Sementara masa depan dana anti-senjatisasi senilai $1,8 miliar milik Presiden Donald Trump masih dipertanyakan, Departemen Kehakimannya sudah membuka pintu bagi korban dugaan senjatisasi pemerintah untuk mengajukan klaim berdasarkan undang-undang berusia 80 tahun yang kurang dikenal, yang memberikan dana tak terbatas kepada DOJ untuk memberikan penyelesaian kepada orang-orang yang mengklaim menghadapi penuntutan bermotif politik.
The Wall Street Journal melaporkan bahwa pejabat DOJ telah "menegaskan" bahwa mereka memiliki wewenang untuk bernegosiasi dengan korban dugaan sesuai kebijaksanaan mereka.
Wakil Jaksa Agung Stanley Woodward di media sosial menyatakan pada Selasa, "Kami sedang menanganinya," sebelum menghapus unggahan tersebut. Ia merespons unggahan Senator AS Lindsey Graham (R-SC), sekutu terdekat Trump, yang menyarankan pemerintah dapat menggunakan undang-undang berusia 80 tahun itu untuk memberikan kompensasi kepada korban dugaan.
"Saya masih berkeyakinan kuat bahwa ada banyak korban dari Departemen Kehakiman Biden yang dijadikan senjata di seluruh negeri ini," tulis Graham di media sosial. "Mengatakan tidak ada yang terjadi dan bahwa DOJ Biden tidak menjadikan hukum sebagai senjata melawan warga Amerika adalah tidak akurat. Namun, menciptakan sistem baru yang belum teruji adalah hal yang bermasalah."
"Kita sudah memiliki sistem hukum yang ada untuk orang-orang mengajukan klaim terhadap pemerintah," tambahnya. "Itu tidak perlu diciptakan ulang."

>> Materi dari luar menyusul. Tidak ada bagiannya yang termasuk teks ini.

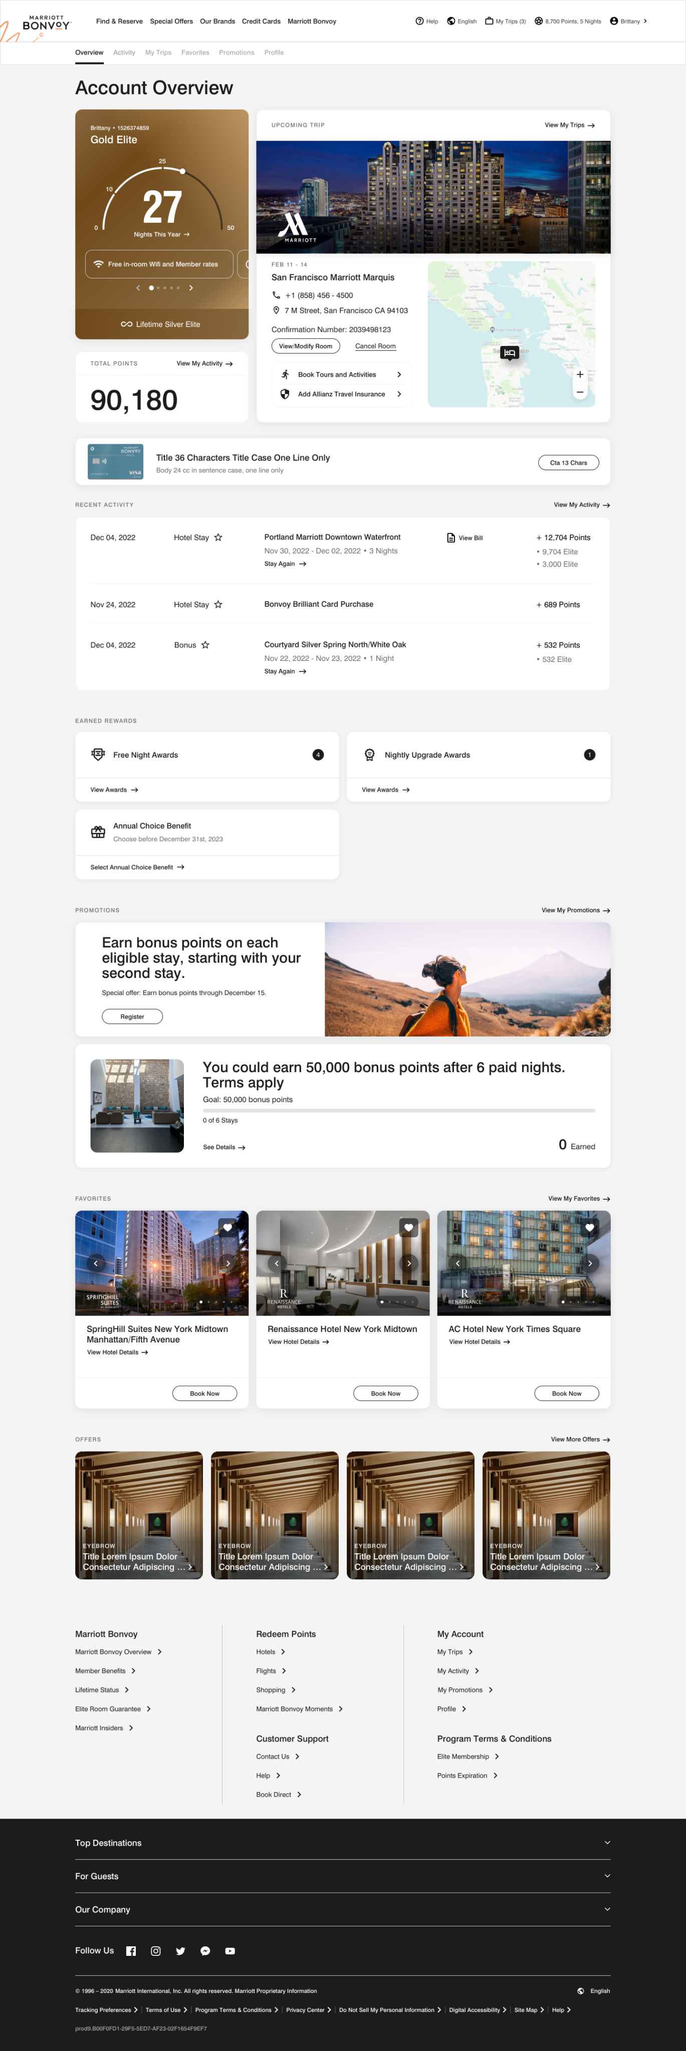Expand the For Guests footer section

click(607, 1876)
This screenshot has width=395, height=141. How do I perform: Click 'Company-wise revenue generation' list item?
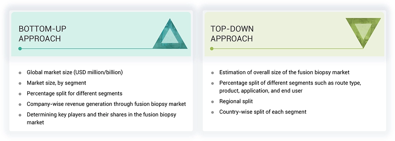pos(106,104)
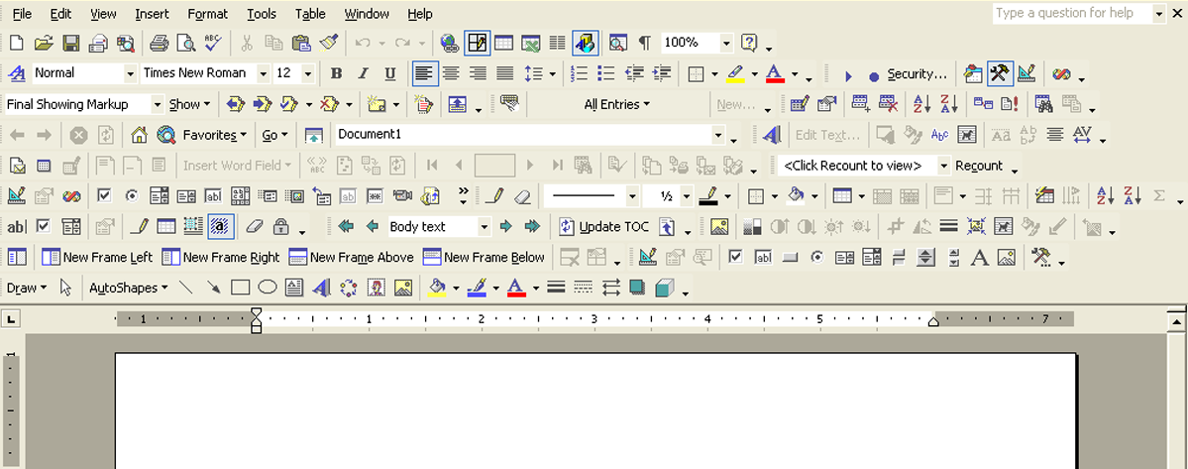This screenshot has height=469, width=1188.
Task: Click the New Frame Left button
Action: coord(97,258)
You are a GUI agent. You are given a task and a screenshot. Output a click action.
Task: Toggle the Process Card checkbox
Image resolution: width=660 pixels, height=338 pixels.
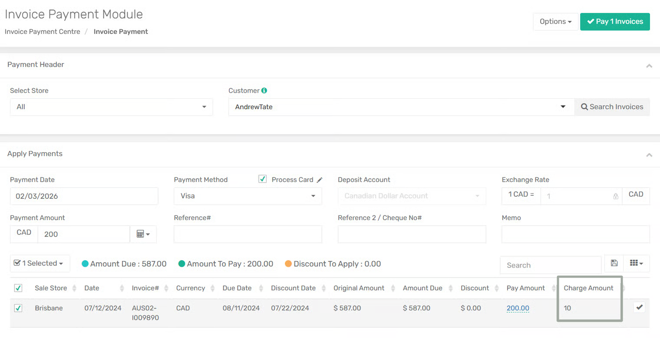[262, 179]

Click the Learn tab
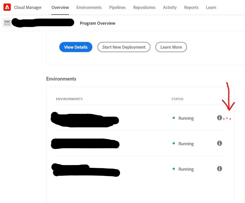[211, 7]
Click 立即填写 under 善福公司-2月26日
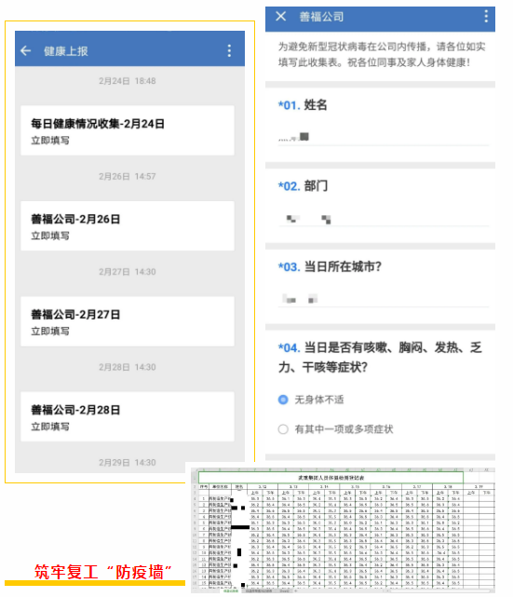Viewport: 513px width, 597px height. (x=50, y=236)
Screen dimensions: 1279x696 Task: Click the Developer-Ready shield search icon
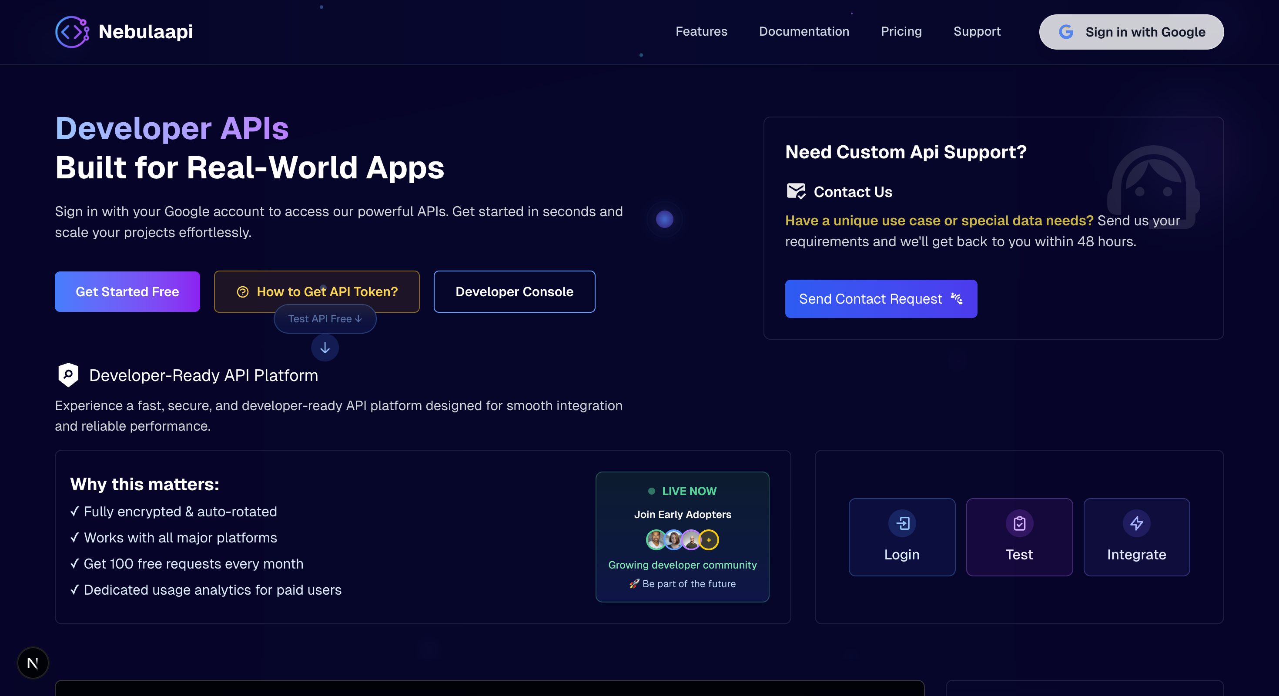69,375
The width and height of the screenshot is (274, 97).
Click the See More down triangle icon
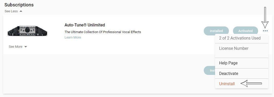coord(26,47)
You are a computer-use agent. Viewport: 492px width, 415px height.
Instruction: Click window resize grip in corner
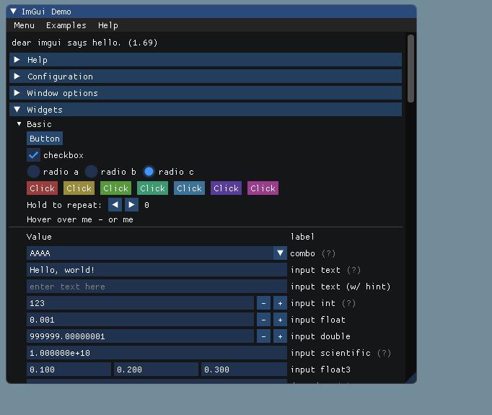click(411, 377)
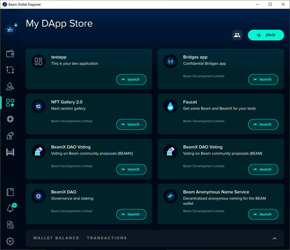Open notifications bell with badge 8
The width and height of the screenshot is (290, 250).
10,208
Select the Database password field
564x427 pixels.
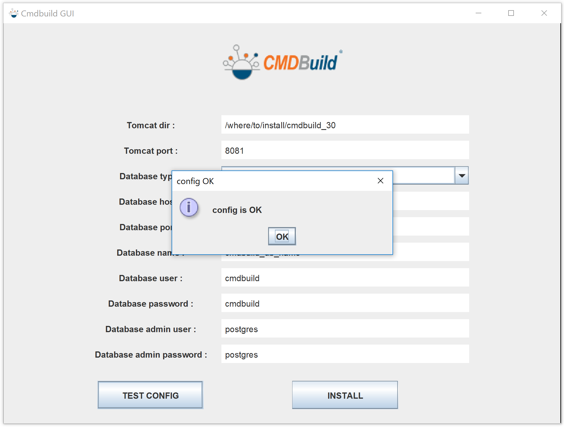point(345,303)
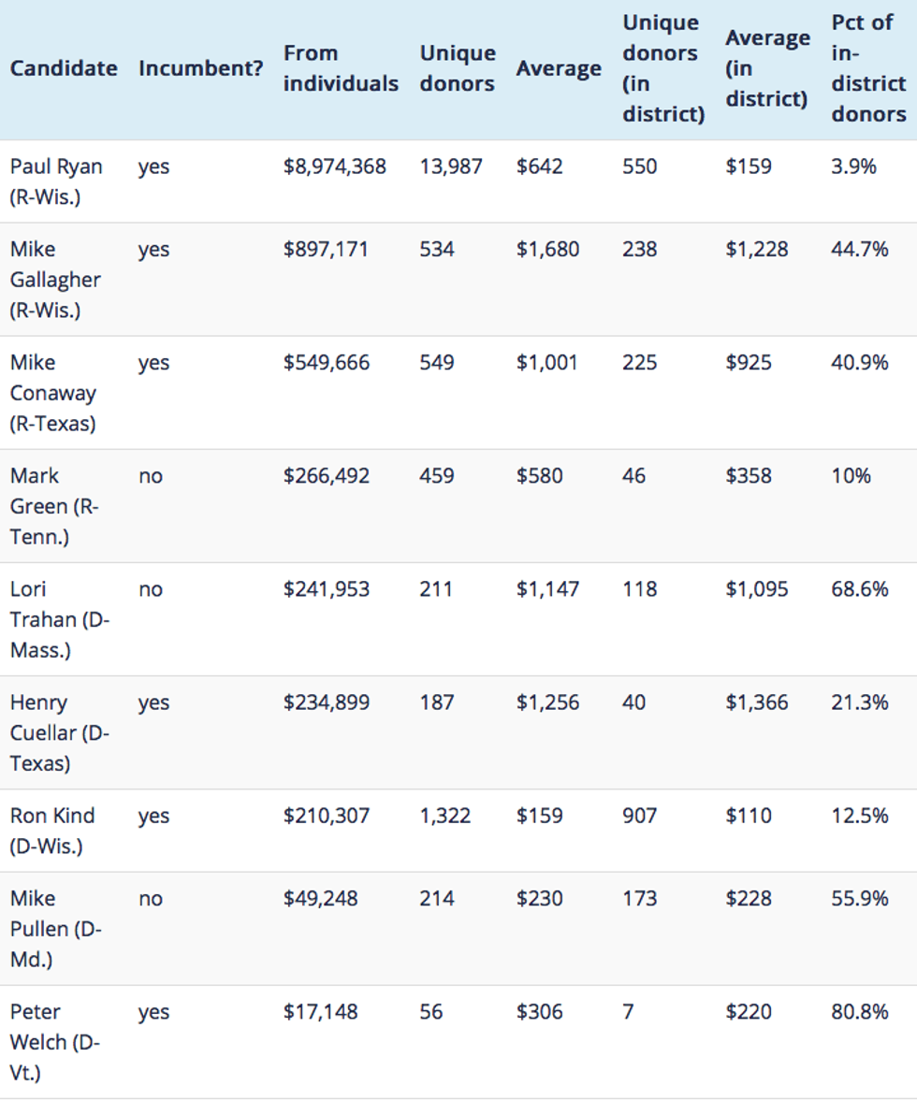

Sejumlah pendukung Trump yang dituntut atas tindakan terkait serangan 6 Januari di Gedung Capitol AS sedang berupaya mengajukan gugatan terhadap pemerintah.
"Permainan ini baru saja dimulai, dan ini baru pukulan pertama," kata mantan penasihat kebijakan Trump Michael Caputo, yang menjabat sebagai asisten sekretaris Kesehatan dan Layanan Kemanusiaan untuk Urusan Publik. Caputo mengajukan klaim pertama dari dana anti-senjatisasi Trump: $2,7 juta. WSJ tidak merinci sifat klaim Caputo.
Menurut The Wall Street Journal, dana berusia 80 tahun Federal Tort Claims Act "memungkinkan klaim ganti rugi terhadap pemerintah ketika ia melakukan tindakan yang salah atau kelalaian yang menyebabkan cedera pribadi atau kerusakan properti."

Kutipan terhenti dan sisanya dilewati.